Latvia regained its independence never really having had any tradition of democratic societal debate (OK, historians may contradict me), at least not in modern times (post WWII) and therefore in the living memory of anyone except 90-somethings. Latvians, during the freedom struggles of the late 80s , experienced freedom as the license to vent their own, largely similar rage and pain, without having to listen to other, noticeably different voices. One was, after all, standing in a largely harmonic choir. Instead of respecting diverse different opinions, there was just “us” and a “them” whose power and authority was waning. “Them” were only capable of  responding with “Soviet” arguments and warnings of the dire consequences of separatism that largely fell on deaf ears or were laughed at. Such “debates” with darkly comical, pernicious buffoons (hard line Communists) hardly prepared anyone for serious and respectful political debate.
Later, debates in the Saeima also reflected this lack of democratic tradition, as well as the limited political and economic education (in a modern Western sense) of may parliamentarians. Certainly, the parliament was not a glowing example for society at large. Looking at present day attitudes toward free expression, non-conformity, opposing opinions – never mind such “hot” issues as gay rights – it is clear that 21 years ago Latvia regained its national independence, but in 21 years it has failed to become a truly free, democratic society. The independence came, perhaps, too fast and easy, the freedom is still struggling at the everyday, practical, interpersonal and intergroup level. Latvians are still “free” to rant at others, to vent their own rage, but reach for the tools of repression when others do the same, but from different positions. So thanks for the independence, but please, bring on some real freedom, the kind where people aren’t threatened by diversity, open debate and tolerance.  

4 comments:

John Christmas said...

I hope the Latvian people will lock the Oligarchs in prison, and mark the date as another "Independence Day." I can think of an Oligarch house in Jurmala that would make a nice "Corruption Museum" to complement the "Occupation Museum" in Riga.

TRex said...

Latvia needs a role model. An older brother to look up to. Maybe Iceland?

Anonymous said...

Interesting. One way to get change woul be to have the diaspora return with their experiences from the western countries where they currently recide. Unfortunatly my homecountry Sweden is not a good example of open and free debate.

/Michael

Asehpe said...

It took way more than 21 years for all European countries to evolve from their repressive, autocratic origins into the modern free speech society. Even in America, which started out "free", so many people seem to be so angered by opinions they don't like that they turn only to the media that agrees with their own opinions (Fox News vs. MSNBC). Are there that many people in the West who take advantage of this "cacophony of different opinions" to actually learn anything about those who espouse the views they don't like -- beyond stereotypes and "they're-all-evil" received ideas?
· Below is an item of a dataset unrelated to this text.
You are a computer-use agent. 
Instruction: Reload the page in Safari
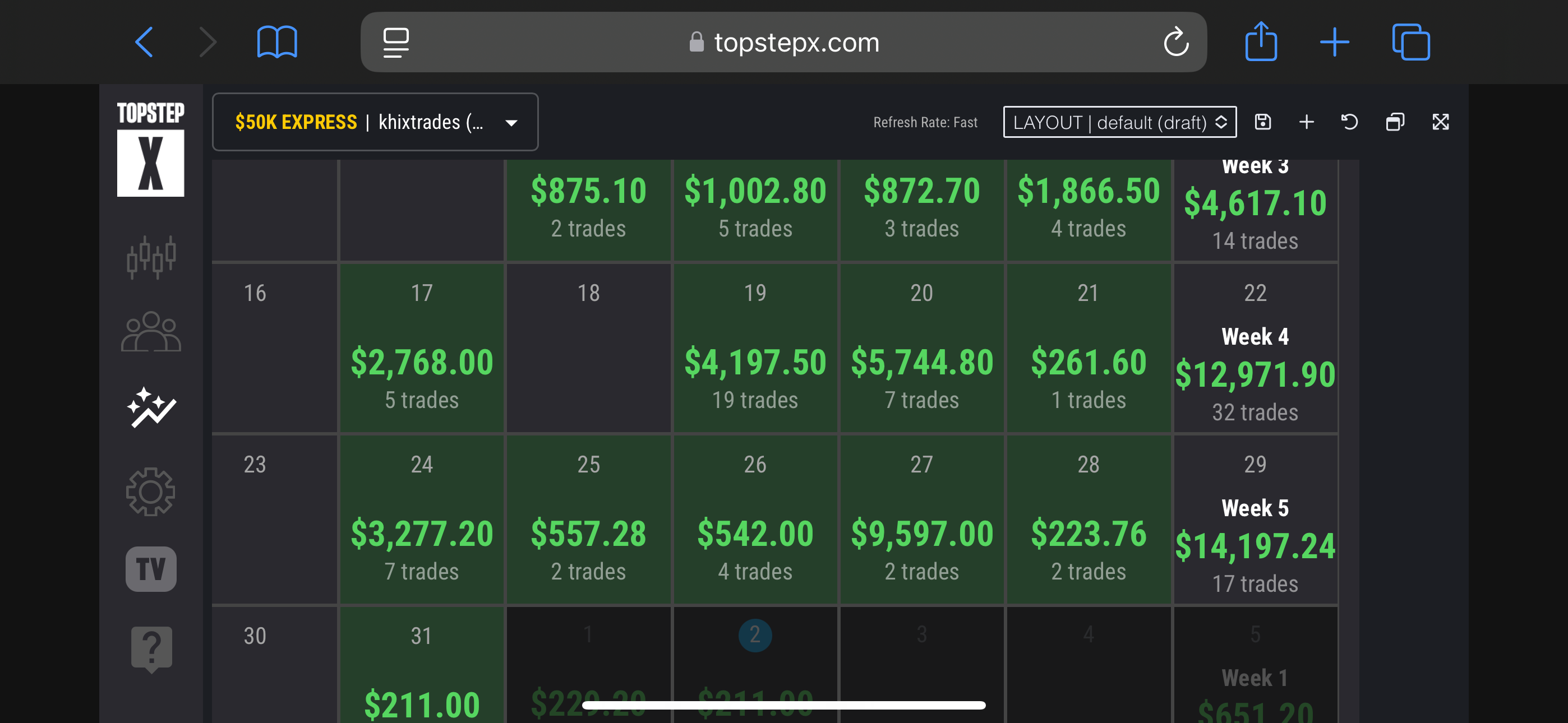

Michael above says even Sweden is not really a model of open and free debate. Having looked at the problems concerning the Swedish model on prostitution, I cannot disagree.

I am sure that Latvia (and Russia) have indeed, as Juris pointed out, not matured with respect to free speech ideology. Their views are indeed simplistic. But so are the views of many Western citizens; and even the free speech ideology of today took way more than 21 years to evolve. Don't give up on Latvians (or Russians) yet -- we don't know what the future will bring.